AutoMLM

The world is increasingly permeated by software and data. The use and maintenance of these digital artifacts requires their linguistic representation. Otherwise, they remain ‘black boxes’ which not only threaten the achievements of enlightenment, but also jeopardize the protection of investments in software and data. A linguistic representation, for example in the form of well-documented code or, better still, conceptual models, is, however, hardly sufficient on its own. In order to support efficient and secure adaptation to new requirements and thus the long-term competitiveness of companies, abstractions to invariant and from time-varying requirements are necessary. However, common programming and modeling languages only offer limited possibilities for expressing abstractions. The multi-level language architecture FMMLx offers clear advantages here (see also Prospects of Multi-Level Modeling). Multi-level models not only support an unbounded number of classification levels, but also a common representation of models and code.

The representation of existing digital artefacts using multi-level models is suitable for significantly increasing their reusability and adaptability. However, the subsequent manual creation of multi-level models is associated with an effort that cannot be justified in many cases. This is where the AutoMLM project comes in. It is aimed at investigating and designing procedures for the (semi-) automatic (re-) construction of static multi-level models from existing representations (code, schemas, flat models) in order to provide a basis for deciding which procedures can be used in individual cases. The project is being carried out in collaboration with the American company Oracle.

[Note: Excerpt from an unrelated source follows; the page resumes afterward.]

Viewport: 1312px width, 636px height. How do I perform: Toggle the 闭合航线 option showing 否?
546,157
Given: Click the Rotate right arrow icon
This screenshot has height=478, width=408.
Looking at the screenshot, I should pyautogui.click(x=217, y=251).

The main objectives of the project are (1) the identification of promising automation techniques as well as (2) the analysis of prospects and challenges of the identified automation techniques to guide the (semi-)automatic construction of multi-level models. Flat representations, i.e., models or programming code void of any multi-level language features, serve as the starting point for these analyses. Example flat representations include UML class and object diagrams as well as database schemata or two-level programming code. The transformation from flat, two-level representations to multi-level models is called model deepening.

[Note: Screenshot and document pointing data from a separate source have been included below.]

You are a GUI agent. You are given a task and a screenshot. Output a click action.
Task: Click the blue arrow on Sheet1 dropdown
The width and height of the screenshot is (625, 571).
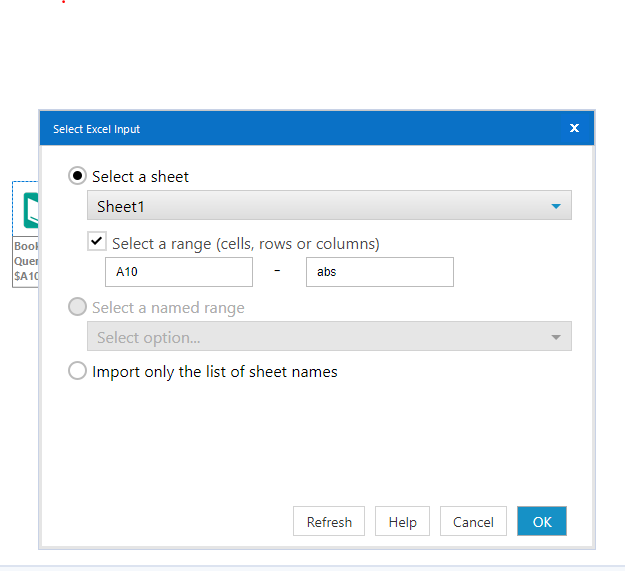click(556, 206)
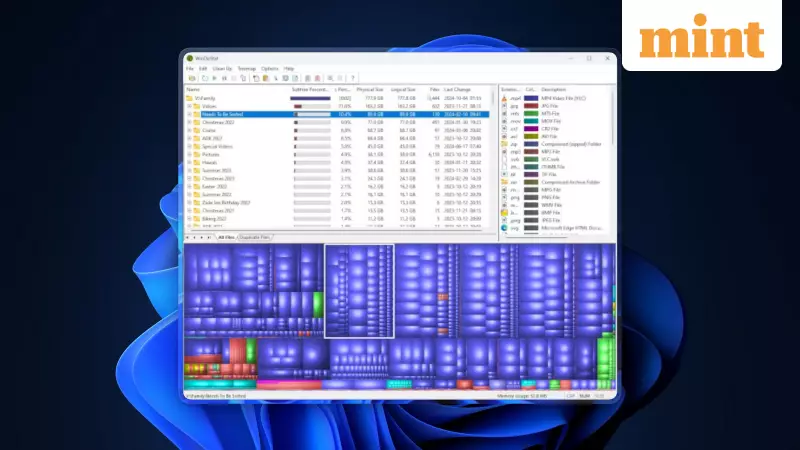
Task: Click the Open in Explorer toolbar icon
Action: (265, 78)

Within the research project, the following techniques to support (semi-)automatic model deepening are investigated:

  • Formal Concept Analysis
  • Lexical-Semantic Analysis using Structured Vocabularies (such as WordNet)
  • Large Language Models

We conducted studies on using ChatGPT to support the automatic construction of pure generalizations and intrinsic classification in flat models. Here, you can access all example models, interactions, and results of these studies by downloading the respective documents.

Pure Generalization Studies with ChatGPT

To conduct studies on pure generalization, we created 16 example models with accompanying reference solutions. Five of these example models serve as negative examples where the construction of a generalization would minder the overall model quality. For each of these example models, we tried generating pure generalizations with three different prompting strategies, resulting in a total of 48 experimental runs. Of the 16 example models, four were aimed at promoting associations. The documents below report in detail on all used prompts and the obtained results.

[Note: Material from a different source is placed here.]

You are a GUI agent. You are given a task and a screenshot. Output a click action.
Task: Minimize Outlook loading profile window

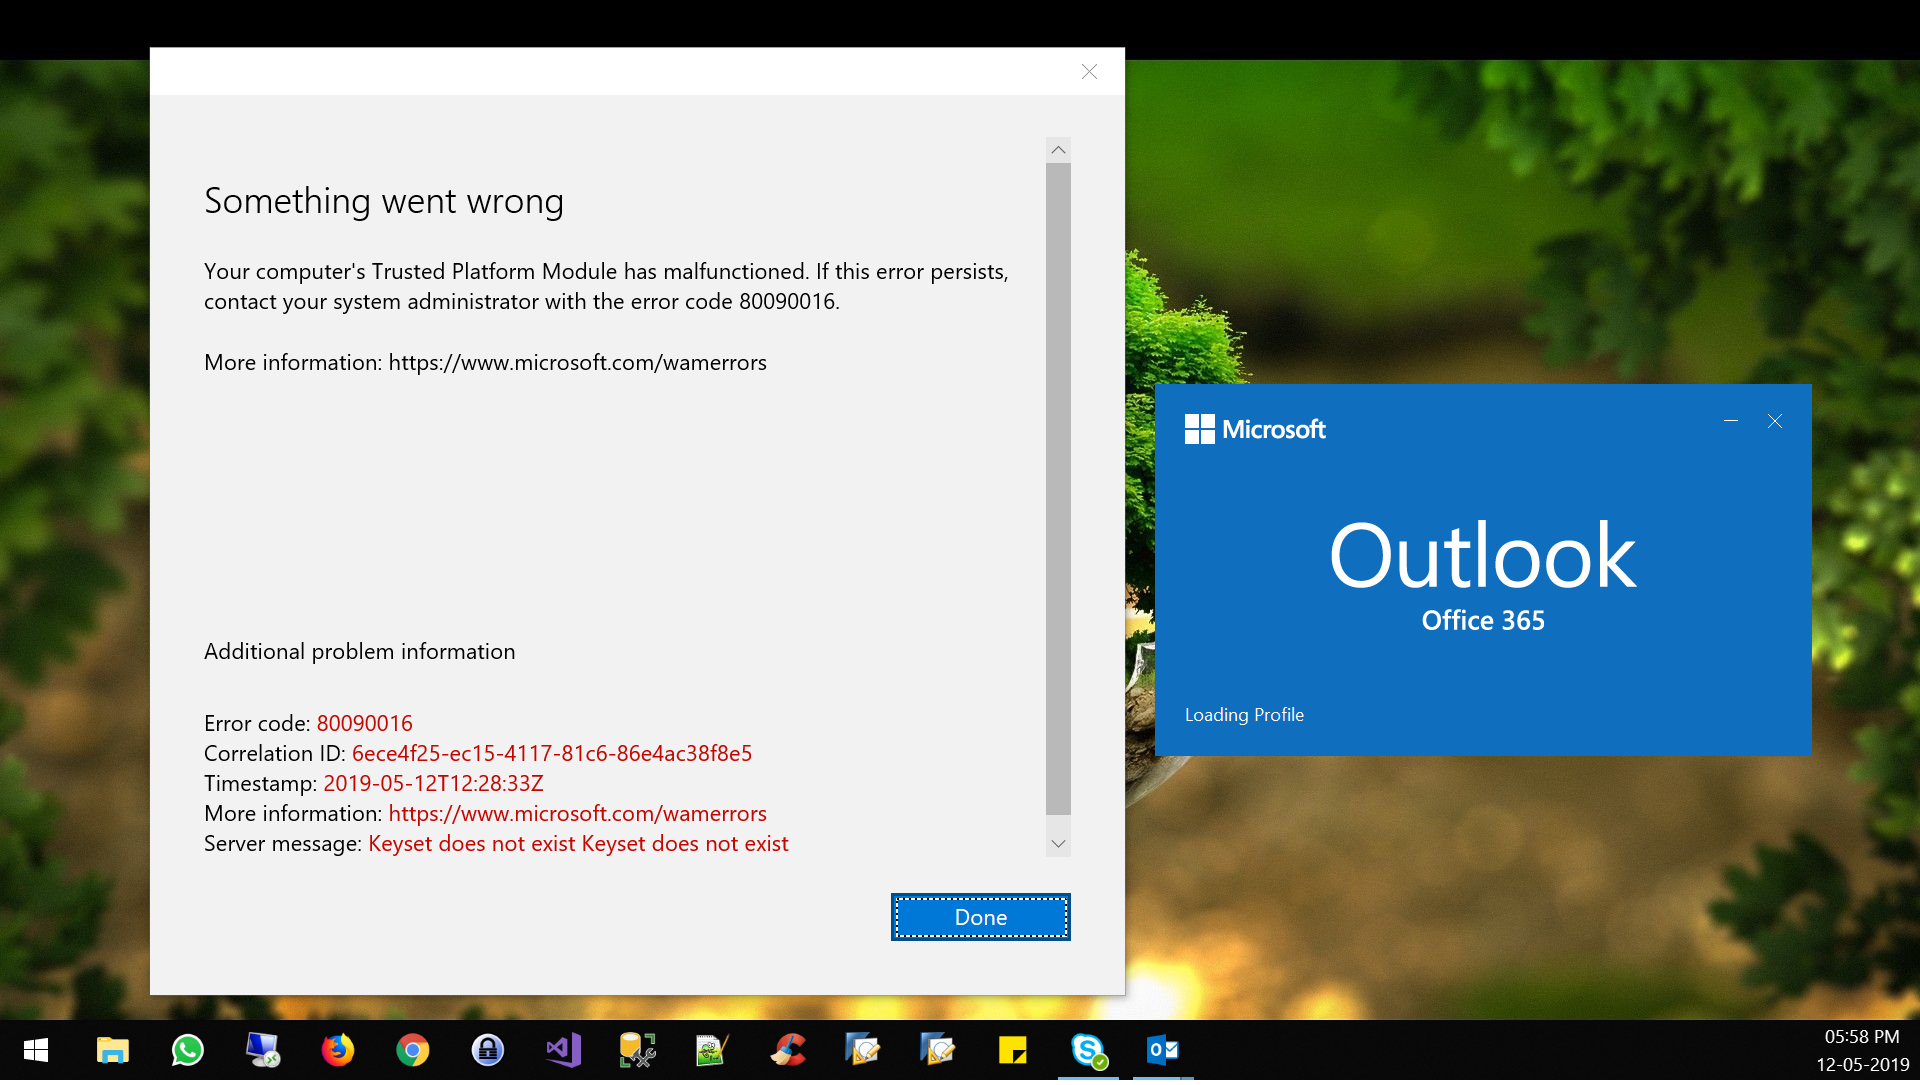click(1730, 419)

You can download an overview of all obtained results Here (opens PDF file in new tab). Note that in our internal documents, we referred to studies on pure generalization with attributes as GA and pure generalizations with attributes and associations as GAA. Identifiers of example models follow a rigid naming convention that was oriented on particular example categories which are not explained in these documents. The overview PDF provides a mapping between these internal example IDs and a simplified example ID.

Pure Generalization of Attributes:
Pure Generalization of Attributes and Associations:

Intrinsic Classification Studies with ChatGPT

We conducted studies on intrinsic classification not by prompting ChatGPT to perform model deepening transformations, but by utilizing it as a source of semantic information that may be well suited to detect model-deepening patterns. We conducted three rounds of experiments. Here, we only provide results for round 1. Rounds 2 and 3 are subject to current research. In Round 1, we experimented with detecting and validating type-object patterns in flat model. We performed six different types of interactions labeled 1A-1F. IN R1A, we provided a complete flat model to ChatGPT and asked it to detect type-object patterns in the model. In R1B, we provided ChatGPT pattern candidates and prompted it to determine whether a candidate is well-suited for a model-deepening transformation. We did the same in 1RC, only that now we first prompted ChatGPT three questions that should guide its final verdict. In Round 1E, we prompted ChatGPT to generate secondary extensions for deepened models by providing types on various classification levels. In Round 1D and 1F, we used ChatGPT to validate a multi-level model after a model-deepening transformation has been transformed.

Studies on the Type-Object Pattern:

An overview of the results for R1 (studies on the type-object pattern) can be obtained Here (opens PDF file in new tab).

Further documents are also available for download:

When using the XModelerML  in Alpha Mode (can be activated by navigating to File > Preferences… > Activate Alpha Mode) the menu item “AutoMLM” appears in the diagram editor. Currently, however, the AutoMLM feature is not supported by the publicly available XModelerML version. Although a dialogue appears when clicking on the AutoMLM menu item, it offers no functionality to a regular user.